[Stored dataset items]
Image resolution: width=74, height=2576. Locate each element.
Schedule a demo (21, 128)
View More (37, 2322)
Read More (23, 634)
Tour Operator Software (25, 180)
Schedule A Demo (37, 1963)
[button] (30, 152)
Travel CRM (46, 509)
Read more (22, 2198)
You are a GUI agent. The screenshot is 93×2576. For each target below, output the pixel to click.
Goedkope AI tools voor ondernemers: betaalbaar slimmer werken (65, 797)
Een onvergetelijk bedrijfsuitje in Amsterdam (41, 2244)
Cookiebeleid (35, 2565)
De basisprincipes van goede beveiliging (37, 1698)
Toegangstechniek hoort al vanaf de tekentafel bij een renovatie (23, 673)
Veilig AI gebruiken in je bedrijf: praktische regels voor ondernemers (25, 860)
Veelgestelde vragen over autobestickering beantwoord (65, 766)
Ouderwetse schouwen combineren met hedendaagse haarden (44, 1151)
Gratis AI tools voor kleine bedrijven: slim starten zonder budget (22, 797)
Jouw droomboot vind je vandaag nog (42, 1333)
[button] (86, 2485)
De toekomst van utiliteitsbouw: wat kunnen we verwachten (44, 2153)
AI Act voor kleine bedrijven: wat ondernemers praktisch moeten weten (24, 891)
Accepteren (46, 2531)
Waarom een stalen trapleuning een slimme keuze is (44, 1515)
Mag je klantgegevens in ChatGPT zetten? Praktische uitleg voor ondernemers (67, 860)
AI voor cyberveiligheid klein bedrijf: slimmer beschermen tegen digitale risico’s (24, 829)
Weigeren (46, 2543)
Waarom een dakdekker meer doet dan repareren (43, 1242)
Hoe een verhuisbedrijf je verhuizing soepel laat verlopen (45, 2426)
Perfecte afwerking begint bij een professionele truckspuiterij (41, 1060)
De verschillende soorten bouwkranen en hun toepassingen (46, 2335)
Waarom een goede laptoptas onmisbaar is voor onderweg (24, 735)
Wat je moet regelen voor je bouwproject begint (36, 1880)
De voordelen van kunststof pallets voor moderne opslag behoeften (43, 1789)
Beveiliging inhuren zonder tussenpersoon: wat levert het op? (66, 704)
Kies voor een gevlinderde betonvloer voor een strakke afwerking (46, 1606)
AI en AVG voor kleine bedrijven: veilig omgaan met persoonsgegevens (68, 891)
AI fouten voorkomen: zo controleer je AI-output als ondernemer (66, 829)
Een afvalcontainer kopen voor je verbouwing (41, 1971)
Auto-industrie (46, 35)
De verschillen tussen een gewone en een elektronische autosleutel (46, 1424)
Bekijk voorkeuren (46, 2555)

WHAT IS NEEDED: Reproduce nothing but the lines from the line containing "AI en AVG voor" to the last line of the data, each exactly as written.

EXPECTED ANSWER:
AI en AVG voor kleine bedrijven: veilig omgaan met persoonsgegevens (68, 891)
AI fouten voorkomen: zo controleer je AI-output als ondernemer (66, 829)
Een afvalcontainer kopen voor je verbouwing (41, 1971)
Auto-industrie (46, 35)
De verschillen tussen een gewone en een elektronische autosleutel (46, 1424)
Bekijk voorkeuren (46, 2555)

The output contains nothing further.